His hand grabbed my forgotten dick and he stroked it as hard as he could, making me whimper underneath him. I moaned as I came all over his stomach, once again thankful that Dad was out of the house. Matt came just a second later, and he collapsed on top of me, finally passed out from both his drunkness and exhaustion. I let him lay on me for awhile before I pushed him off of me and slowly got up to my feet. My back and my ass hurt, but I managed to limp into the bathroom and wet a rag with warm water before going back to Matt's room. I cleaned both myself and Matt up and then I went back to my own room. I laid down on my bed and stared up at the ceiling, the events from just a few moments ago replaying themselves over and over again in my head…
I sighed as I woke up in a state of sexual frustration. I had dreamt about my one night with Matt again. It was amazing how one night when I was just eighteen years old could change me forever. Matt had woken up the next morning with no memory of what had happened between us. He hadn't even remembered how he had gotten home. I had kept my mouth shut, terrified of what he would do if he found out. I was supposed to be his little brother, nothing more, nothing less.

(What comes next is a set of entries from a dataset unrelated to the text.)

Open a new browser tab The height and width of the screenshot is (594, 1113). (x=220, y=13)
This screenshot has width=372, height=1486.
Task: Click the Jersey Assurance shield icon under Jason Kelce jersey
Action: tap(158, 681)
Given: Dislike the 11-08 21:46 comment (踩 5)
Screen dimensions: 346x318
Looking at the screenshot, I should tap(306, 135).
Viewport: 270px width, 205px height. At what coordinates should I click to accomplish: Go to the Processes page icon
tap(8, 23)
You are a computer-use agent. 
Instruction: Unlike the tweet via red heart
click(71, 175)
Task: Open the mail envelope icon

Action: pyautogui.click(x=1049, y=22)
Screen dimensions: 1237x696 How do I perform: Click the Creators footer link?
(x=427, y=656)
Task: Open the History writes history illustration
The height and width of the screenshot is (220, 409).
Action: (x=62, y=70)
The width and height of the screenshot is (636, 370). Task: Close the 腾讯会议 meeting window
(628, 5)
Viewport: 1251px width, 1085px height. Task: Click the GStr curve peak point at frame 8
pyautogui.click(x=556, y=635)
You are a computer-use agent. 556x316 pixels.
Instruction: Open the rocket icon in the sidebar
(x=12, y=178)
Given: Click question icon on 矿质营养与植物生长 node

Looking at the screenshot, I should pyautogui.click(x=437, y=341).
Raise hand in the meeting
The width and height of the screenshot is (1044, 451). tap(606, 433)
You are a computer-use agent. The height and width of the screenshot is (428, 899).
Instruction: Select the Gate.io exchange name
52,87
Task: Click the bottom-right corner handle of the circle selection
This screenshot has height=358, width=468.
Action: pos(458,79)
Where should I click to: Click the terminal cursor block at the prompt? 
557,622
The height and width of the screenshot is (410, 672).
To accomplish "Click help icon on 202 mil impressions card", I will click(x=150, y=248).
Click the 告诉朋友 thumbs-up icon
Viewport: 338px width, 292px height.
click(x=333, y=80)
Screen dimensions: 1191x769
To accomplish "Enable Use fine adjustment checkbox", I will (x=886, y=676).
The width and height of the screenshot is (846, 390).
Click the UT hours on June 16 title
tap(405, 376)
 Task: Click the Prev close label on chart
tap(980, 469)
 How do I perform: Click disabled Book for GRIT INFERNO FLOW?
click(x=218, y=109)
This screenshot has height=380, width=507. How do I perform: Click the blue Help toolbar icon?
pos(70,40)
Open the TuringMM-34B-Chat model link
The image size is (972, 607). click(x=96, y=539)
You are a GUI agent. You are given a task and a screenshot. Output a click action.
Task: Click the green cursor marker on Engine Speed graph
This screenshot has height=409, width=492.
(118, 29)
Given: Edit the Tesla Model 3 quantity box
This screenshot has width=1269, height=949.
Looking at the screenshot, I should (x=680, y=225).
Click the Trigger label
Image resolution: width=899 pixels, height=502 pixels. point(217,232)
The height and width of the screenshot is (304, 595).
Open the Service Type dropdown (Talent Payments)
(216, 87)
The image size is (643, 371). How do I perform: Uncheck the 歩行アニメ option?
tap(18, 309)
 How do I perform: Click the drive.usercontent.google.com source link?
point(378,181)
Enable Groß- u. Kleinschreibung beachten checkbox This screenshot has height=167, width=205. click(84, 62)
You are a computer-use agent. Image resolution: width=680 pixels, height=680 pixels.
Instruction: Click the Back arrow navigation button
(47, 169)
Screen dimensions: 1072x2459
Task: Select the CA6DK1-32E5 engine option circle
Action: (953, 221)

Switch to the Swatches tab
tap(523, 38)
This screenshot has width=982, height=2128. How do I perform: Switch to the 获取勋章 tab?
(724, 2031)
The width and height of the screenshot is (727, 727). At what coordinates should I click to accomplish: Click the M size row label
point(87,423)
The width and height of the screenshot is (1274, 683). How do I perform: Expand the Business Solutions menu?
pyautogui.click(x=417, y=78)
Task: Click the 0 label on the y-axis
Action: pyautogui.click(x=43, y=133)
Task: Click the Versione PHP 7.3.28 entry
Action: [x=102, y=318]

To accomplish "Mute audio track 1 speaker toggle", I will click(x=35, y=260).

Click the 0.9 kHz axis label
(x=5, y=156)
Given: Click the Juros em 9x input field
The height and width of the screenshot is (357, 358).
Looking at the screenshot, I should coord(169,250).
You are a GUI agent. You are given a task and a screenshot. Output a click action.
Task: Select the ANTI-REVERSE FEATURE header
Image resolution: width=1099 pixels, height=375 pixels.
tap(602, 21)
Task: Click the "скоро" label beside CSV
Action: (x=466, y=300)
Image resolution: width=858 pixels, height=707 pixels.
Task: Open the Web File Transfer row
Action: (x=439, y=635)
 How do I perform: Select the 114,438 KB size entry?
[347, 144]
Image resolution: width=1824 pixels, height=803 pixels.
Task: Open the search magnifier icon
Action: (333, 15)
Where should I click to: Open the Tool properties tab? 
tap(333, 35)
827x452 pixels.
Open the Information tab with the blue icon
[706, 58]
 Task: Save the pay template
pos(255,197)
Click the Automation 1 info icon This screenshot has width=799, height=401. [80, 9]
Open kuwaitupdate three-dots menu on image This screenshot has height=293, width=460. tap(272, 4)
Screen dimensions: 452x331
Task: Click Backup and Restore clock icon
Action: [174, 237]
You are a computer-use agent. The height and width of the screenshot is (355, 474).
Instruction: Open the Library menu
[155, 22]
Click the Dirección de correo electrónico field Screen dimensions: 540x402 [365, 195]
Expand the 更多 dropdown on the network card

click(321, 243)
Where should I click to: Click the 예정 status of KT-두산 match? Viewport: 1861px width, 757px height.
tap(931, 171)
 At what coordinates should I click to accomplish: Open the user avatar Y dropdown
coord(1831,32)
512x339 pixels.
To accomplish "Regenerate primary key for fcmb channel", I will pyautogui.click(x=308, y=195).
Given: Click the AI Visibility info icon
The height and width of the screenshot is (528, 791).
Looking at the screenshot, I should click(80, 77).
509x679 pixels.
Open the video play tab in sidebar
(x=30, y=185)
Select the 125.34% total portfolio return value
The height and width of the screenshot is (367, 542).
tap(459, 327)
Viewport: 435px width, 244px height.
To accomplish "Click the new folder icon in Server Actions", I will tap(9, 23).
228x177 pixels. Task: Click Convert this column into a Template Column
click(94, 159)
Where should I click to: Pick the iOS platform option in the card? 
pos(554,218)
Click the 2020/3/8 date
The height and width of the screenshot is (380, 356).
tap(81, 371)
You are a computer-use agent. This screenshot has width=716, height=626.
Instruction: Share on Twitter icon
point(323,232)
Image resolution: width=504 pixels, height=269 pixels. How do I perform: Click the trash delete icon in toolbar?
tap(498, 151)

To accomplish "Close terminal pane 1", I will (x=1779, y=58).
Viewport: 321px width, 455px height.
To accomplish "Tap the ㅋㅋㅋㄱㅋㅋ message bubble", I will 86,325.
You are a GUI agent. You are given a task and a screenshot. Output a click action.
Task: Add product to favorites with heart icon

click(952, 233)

For thirteen years, I had kept the secret buried deep inside of me. For the first few years, I even tried to deny to myself that it had even happened. But my heart knew better, and it made me obsess about it every chance I got. I dreamt about it every night and it affected every romantic relationship I had tried to maintain since then. No other man could touch me like Matt; nobody could make me feel the way Matt did, nobody could fuck me like he did…
But because of the way I had buried my feelings for years, Matt was free from the burden of our one night together. He was now set to get married to Evan Bourne, and I was so jealous that I could barely stand it. I had liked Evan once, but that was before he started dating Matt. Now I hated the sight of him. But what I hated even more was the fact that I knew Matt truly loved him back. I had never seen him so happy, and it absolutely killed me because I wasn't the one he was happy with. He would never be mine, because even if he did know what we had done all those years ago, I doubted that he would ever let himself be with me. It would be "wrong" for us to be together because we were brothers. God I hated thinking that, but I knew that would be what he would say if I ever came clean to him about how I felt.
I punched my bed as hard as I could. To make everything worse, Matt was basically expecting me to be his best man at the wedding. He hadn't even asked me if I wanted to; he just automatically assumed I would do it. Now I had to find a way to get out of doing it, because I would break down if I had to be at the fucking wedding. I would break down completely and probably strangle Evan while I was at it. And that would be bad. That would get me arrested and sent to jail and I would probably be made into someone's bitch.
On the bright side, I would escape the whole Matt situation…oh God, what was I saying? I needed help. I needed serious, psychological help. Maybe I would just go to Mark for help. He was good at helping people. I could ask him to help me not strangle Evan for being with my brother. He's always liked me, so there was no reason he wouldn't. I just hope he's in a helpful mood today, I thought as I got out of bed. Or I'm so screwed.